AUSTRALIA is suffering from a secret identity crisis. You may not have realised it, but our iconic brands are struggling.

Is Craft Beer King?

IF YOU judge our national identity by how some of our famous brands are going, Australia is having an identity crisis.

Remember when Aussies Kids were Weet-Bix kids? Me too.

Now Weet-Bix is getting thumped by muesli, according to Google Trends data. The blue line in the graph below shows the share of Google searches that mention Weet-Bix.

Over the past 10 years the gap between interest in Muesli and interest in Weet-Bix has been steadily growing.
Over the past 10 years the gap between interest in Muesli and interest in Weet-Bix has been steadily growing.

In 2007 people were only slightly more interested in Muesli than Weet-Bix. But now Muesli is about five times more popular. Even poached eggs seem to be streaking ahead.

Is it game over for the kind of breakfast that comes in a box? Are Aussies too snooty for that now?

Google search data is obviously not the same as sales. I wanted to know if we’ve really stopped buying Weet-Bix, so I went digging.

Sanitarium, the company that makes Weet-Bix, keeps their finances private. So I emailed Sanitarium and asked about sales. The response looked bad for the most milk-absorbent breakfast cereal known to mankind.

The Sanitarium spokesperson’s reply email said this: “Weet-Bix is currently in almost half of Australian homes and still growing, particularly with the recent launch of Weet-Bix GO.”

If you’re paying attention you’ll notice that dodges the question. The number of homes Weet-Bix is “in” is not quite the same as sales.

And they seem to be counting something called Weet-Bix Go, which is a sort of biscuit you are supposed to eat without milk. (There’s a few varieties of this new biscuit, including apple and cinnamon, which has almost seven times as much sugar in it as traditional Weet-Bix.)

The launch of new varieties is a pretty big clue to how things are going for traditional Weet-Bix. If your core product is going bananas you don’t need to invent a million alternatives.

If Weet-Bix sales are in decline, it’s not alone. Industry data from January this year shows the whole cereal category has fallen 3.5 per cent in just 12 months.

Whatever the reason, it’s sad to see something like the traditional Weet-Bix get put in the shade. It’s been part of our national identity.

But our national identity crisis goes beyond breakfast.

BEER

VB sales have been struggling. The brand that launched perhaps the most iconic Australian ad ever (“You can get it any old how”) is no longer the automatic choice for a hard-earned thirst. Its market share fell from 30 per cent to 12 per cent between 2004 and 2013.

Beer consumption has fallen for many years and is at 70 year lows. We’re drinking craft beer these days, when we’re drinking beer at all.

Little Creatures, James Squire, and a raft of imported brands are picking off Aussie drinkers who would once have scarcely considered something other than a tinnie of vic.

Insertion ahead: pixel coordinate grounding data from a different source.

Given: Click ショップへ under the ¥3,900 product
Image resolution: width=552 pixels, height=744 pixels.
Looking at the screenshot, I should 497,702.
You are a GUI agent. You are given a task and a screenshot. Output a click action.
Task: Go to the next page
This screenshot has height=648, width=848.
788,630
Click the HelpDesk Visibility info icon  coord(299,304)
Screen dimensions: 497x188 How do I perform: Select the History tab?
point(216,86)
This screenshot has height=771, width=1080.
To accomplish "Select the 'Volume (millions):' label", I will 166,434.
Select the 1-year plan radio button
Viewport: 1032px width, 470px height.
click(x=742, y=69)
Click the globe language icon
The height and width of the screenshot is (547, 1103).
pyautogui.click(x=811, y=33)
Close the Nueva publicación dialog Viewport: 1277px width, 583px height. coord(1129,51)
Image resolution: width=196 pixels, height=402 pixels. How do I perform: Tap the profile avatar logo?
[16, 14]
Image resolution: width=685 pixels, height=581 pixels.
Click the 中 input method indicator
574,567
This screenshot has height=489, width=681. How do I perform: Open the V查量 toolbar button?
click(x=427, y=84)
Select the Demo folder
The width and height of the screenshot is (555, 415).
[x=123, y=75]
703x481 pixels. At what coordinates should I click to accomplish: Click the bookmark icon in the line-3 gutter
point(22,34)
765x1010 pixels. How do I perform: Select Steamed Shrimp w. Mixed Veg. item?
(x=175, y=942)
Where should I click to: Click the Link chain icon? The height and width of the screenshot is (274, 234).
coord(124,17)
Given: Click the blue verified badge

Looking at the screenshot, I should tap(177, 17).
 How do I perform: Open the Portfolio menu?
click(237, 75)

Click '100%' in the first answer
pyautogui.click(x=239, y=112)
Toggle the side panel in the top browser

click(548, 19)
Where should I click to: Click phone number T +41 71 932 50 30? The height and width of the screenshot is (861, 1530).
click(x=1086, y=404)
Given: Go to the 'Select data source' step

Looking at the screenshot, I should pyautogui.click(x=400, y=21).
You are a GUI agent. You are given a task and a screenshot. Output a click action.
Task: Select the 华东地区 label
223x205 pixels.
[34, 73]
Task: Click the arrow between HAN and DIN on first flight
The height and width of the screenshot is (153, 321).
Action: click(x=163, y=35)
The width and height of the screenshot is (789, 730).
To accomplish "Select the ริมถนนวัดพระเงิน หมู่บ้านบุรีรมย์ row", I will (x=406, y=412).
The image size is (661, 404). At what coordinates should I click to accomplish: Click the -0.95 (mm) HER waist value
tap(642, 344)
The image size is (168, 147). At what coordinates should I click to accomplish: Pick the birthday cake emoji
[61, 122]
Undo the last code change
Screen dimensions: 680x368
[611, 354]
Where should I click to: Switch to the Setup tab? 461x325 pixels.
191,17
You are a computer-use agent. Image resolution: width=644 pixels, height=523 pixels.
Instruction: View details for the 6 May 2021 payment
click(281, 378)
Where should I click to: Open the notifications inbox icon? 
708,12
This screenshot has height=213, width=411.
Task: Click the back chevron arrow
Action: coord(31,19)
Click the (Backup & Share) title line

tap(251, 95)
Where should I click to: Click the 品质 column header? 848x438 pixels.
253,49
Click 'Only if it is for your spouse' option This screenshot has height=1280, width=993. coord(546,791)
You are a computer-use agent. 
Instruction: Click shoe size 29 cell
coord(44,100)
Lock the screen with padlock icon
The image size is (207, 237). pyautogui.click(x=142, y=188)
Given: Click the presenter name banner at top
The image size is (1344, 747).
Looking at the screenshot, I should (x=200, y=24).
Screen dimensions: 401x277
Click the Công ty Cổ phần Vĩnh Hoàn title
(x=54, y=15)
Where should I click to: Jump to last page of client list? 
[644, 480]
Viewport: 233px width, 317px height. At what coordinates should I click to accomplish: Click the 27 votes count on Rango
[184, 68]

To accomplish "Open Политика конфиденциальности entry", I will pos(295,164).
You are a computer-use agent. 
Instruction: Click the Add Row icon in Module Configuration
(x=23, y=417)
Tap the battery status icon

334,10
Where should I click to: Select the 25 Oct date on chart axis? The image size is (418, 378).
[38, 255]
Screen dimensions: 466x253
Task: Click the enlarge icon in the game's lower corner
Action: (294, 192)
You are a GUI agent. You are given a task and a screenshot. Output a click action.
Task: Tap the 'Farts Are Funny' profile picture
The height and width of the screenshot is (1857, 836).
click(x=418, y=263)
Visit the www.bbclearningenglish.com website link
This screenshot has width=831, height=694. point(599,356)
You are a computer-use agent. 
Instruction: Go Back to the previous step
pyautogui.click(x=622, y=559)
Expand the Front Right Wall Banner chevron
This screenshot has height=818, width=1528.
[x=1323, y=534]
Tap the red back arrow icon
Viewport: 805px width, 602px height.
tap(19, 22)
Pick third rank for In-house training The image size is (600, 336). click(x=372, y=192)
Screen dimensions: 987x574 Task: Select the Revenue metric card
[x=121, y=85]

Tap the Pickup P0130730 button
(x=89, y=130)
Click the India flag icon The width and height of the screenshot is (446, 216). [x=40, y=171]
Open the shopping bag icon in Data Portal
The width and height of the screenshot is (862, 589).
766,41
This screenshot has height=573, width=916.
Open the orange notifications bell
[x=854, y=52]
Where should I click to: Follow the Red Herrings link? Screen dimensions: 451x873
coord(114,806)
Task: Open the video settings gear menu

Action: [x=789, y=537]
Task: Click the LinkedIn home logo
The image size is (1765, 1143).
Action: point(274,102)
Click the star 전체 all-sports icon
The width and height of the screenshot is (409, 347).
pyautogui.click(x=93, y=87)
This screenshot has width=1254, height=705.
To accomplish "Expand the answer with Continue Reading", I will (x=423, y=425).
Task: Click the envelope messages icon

Apparently most Aussies don’t sit around chugging VBs in wife beaters anymore. Huh.
Apparently most Aussies don’t sit around chugging VBs in wife beaters anymore. Huh.

CLOTHING

Aussies often seem to want a brand other people don’t have. That has already caused trouble for some iconic clothing companies.

Surfwear brand Quiksilver (founded near Bells Beach in Victoria) went into bankruptcy in the US last week. Billabong (founded on the Gold Coast) is also suffering from consumer fatigue. Its share price is $0.66, down from over $18 in 2007.

Remember when it was cool to have a brand like Quicksilver or Ripcurl plastered across your T-shirt?
Remember when it was cool to have a brand like Quicksilver or Ripcurl plastered across your T-shirt?

CARS

Where the change in taste for an Aussie icon is really hitting the economy though, is in the garage.

So far this year Australians have bought 17 per cent fewer Fords and 9 per cent fewer Holdens.

But we’ve shelled out for 20 per cent more Mercedes and 14 per cent more BMWs. The fastest growing car brand in the whole country is actually Lamborghini, up over 700 per cent.

That’s part of the reason why Holden is shutting its plant in Adelaide, and why Ford is shutting its Melbourne factory.

It’s the end of an era.

The Holden V8 Commodore will be discontinued in 2017 when the Adelaide factory shuts down. Who are we anymore Australia?
The Holden V8 Commodore will be discontinued in 2017 when the Adelaide factory shuts down. Who are we anymore Australia?

These brands once meant “Australia”. Now they look set to go the way of Akubra hats, Fosters Lager and the Stump Jump Plow. We will still know they’re Australian icons. But in a museum way, not in a use them everyday way.

The reasons for changing icons is complex. Partly, we’re richer and we want nicer things. Partly our society is more diverse. And as Australia grows bigger and more crowded, fewer and fewer of us live outside of cities and towns. We just don’t need Akubras like we once did.

Our Prime Ministers just don’t wear Akubras like they used to.
Our Prime Ministers just don’t wear Akubras like they used to.

THE UPSIDE

But it’s not all doom and gloom for Aussie icons. Some are surviving well.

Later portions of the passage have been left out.